►

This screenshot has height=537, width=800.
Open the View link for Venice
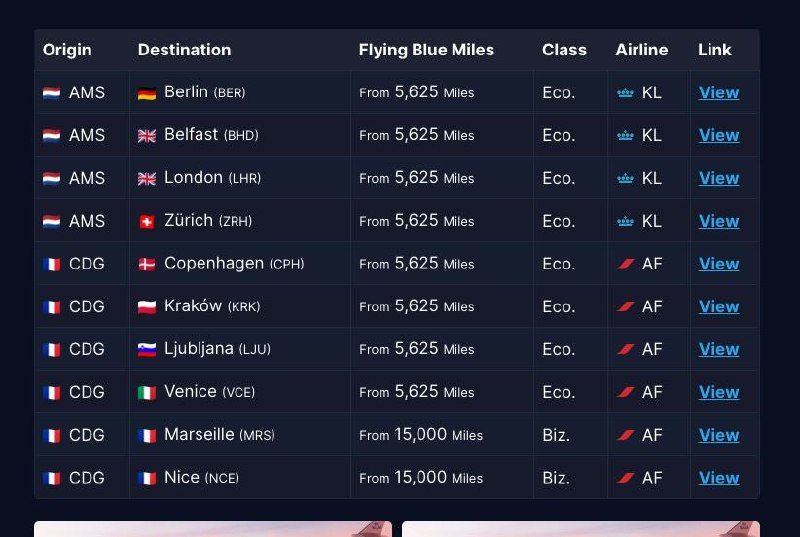[x=718, y=392]
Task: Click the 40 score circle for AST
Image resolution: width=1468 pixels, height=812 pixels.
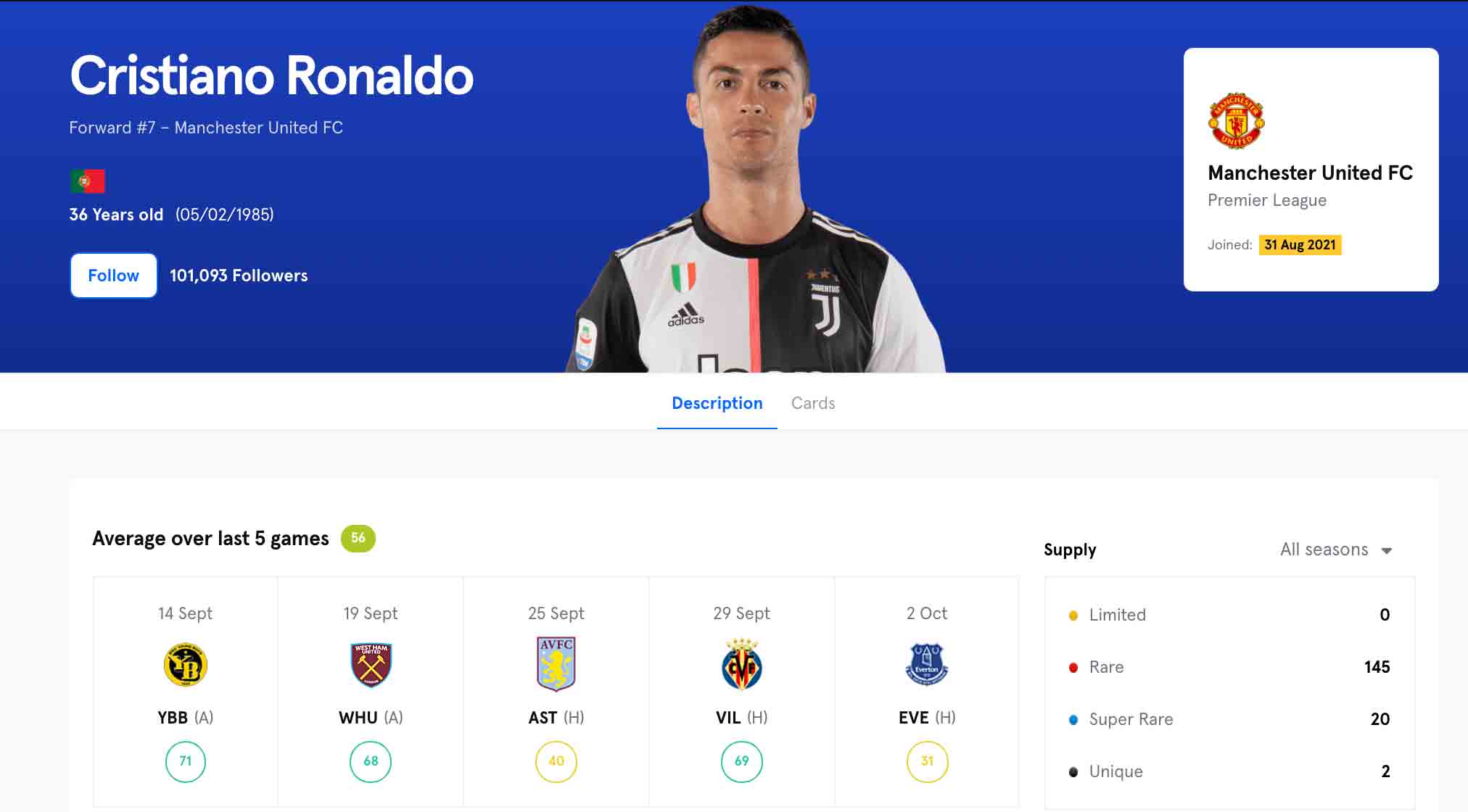Action: (x=556, y=761)
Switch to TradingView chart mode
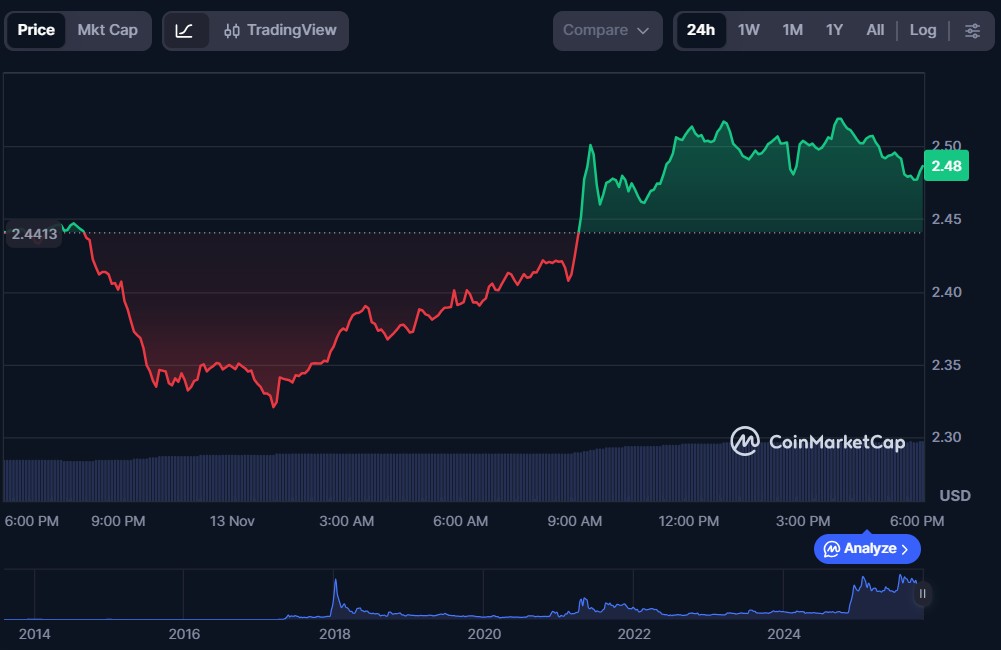Viewport: 1001px width, 650px height. [280, 30]
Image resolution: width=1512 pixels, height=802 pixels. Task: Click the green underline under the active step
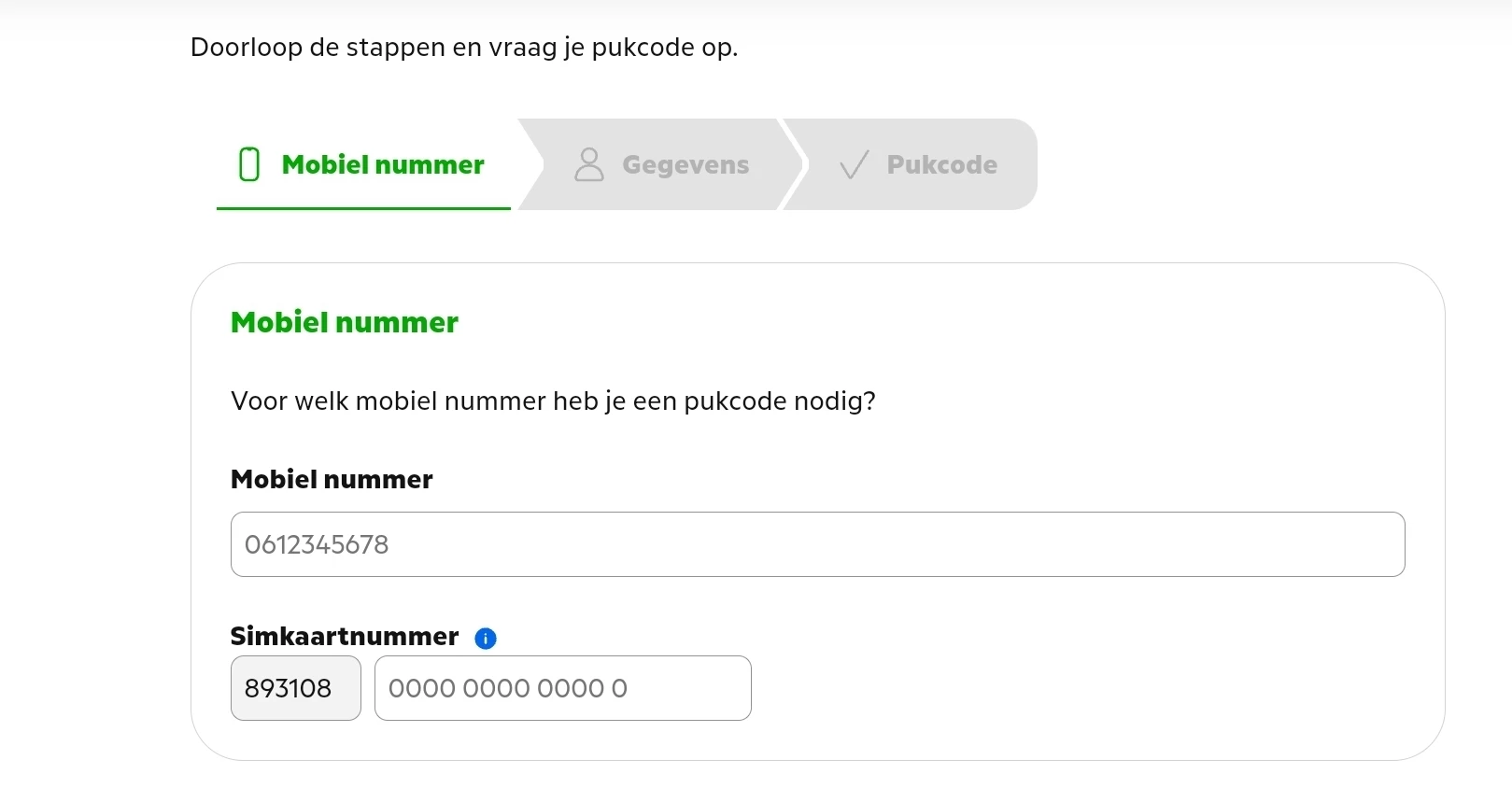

◄

◆ **What you will do**: Whenever you reach a picture, pass over it; print all the other material exactly.

◆ **Answer to this problem**:
This screenshot has height=537, width=800.
Open the View link for Venice
[x=718, y=392]
Task: Click the 40 score circle for AST
Image resolution: width=1468 pixels, height=812 pixels.
Action: (x=556, y=761)
Switch to TradingView chart mode
Viewport: 1001px width, 650px height. [280, 30]
Image resolution: width=1512 pixels, height=802 pixels. Task: Click the green underline under the active step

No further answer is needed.